I've met a GREAT many Americans in my life (hell, I am one myself). Maybe 3-4% of them know what a "boot" is in the British context; I'd go more like .0002% for those who'd know what "bonnet" means.

I'd go "searched stem to stern" if the speaker is old-fashioned, or "searched high and low" for something simpler. More often, I've heard people use terms like, "searched all over the motherfuckin' place."
Well, I have no plans to replace the phrase with something else; it feels right for the character, and I didn't even realize I'd used a peculiar idiom until I was editing. I do think you're maybe underestimating the likelihood of understanding, although that could just be indicative of us interacting with dramatically different subsets of Americana.
I was mostly curious to learn if it was an expression I'd picked up because it was common or semi-common in other parts of the Anglophone world or not. That question seems to be adequately answered in the negative, so thanks to everyone who chimed in on the topic! I probably picked it up somewhere obscure, or else my brain had a Bot moment and hallucinated it.
 
I do think you're maybe underestimating the likelihood of understanding, although that could just be indicative of us interacting with dramatically different subsets of Americana.

Possibly, but "bonnet" for hood is quite obscure. I agree, though, that the context would make it very clear what your character means.

It does remind me of a similar phrase common where I live now, "from soup to nuts." It's brand-new to everyone I've ever met from any other part of the country (including me). It's unapologetically old-fashioned too (from an age of multi-course meals), and I find it charming. But I'd definitely only put it into the mouth of a New Englander.
 
Possibly, but "bonnet" for hood is quite obscure. I agree, though, that the context would make it very clear what your character means.

It does remind me of a similar phrase common where I live now, "from soup to nuts." It's brand-new to everyone I've ever met from any other part of the country (including me). It's unapologetically old-fashioned too (from an age of multi-course meals), and I find it charming. But I'd definitely only put it into the mouth of a New Englander.
I asked the same question to a different social media, where most of my contact list is American and Canadian, and got a similar response. They'd never heard the expression, but they understood what it meant, and assumed it was a British thing. I can't say that at least some of them didn't google the terms before responding, but no one asked what a bonnet was. I know for a fact that many of my contacts there are fans of things like Harry Potter, Dr. Who, Downton Abbey, Monty Python, etc., however, so they probably have a fair grasp of at least the British expressions that Brits deem colloquial enough to put in their media. How representative those folks are of (North) Americans in general, however, I can't easily say.

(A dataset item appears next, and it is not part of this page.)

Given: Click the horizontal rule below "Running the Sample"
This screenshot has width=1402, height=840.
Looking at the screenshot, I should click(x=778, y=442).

Edit: 'Soup to nuts' is charming, by the way, and I predict a 20% chance that I forget where I heard it by next year and put it in the mouth of whatever quirky character I'm writing about at the time.
 
In the UK we wouldn't say head to tail, more likely head to toe. Yes I understand boot to bonnet but don't know where you've picked it up from. Not common at all.
 
Boot to bonnet, no, I've never heard anyone say that. Bumper to bumper maybe (fender to fender).End to end more likely.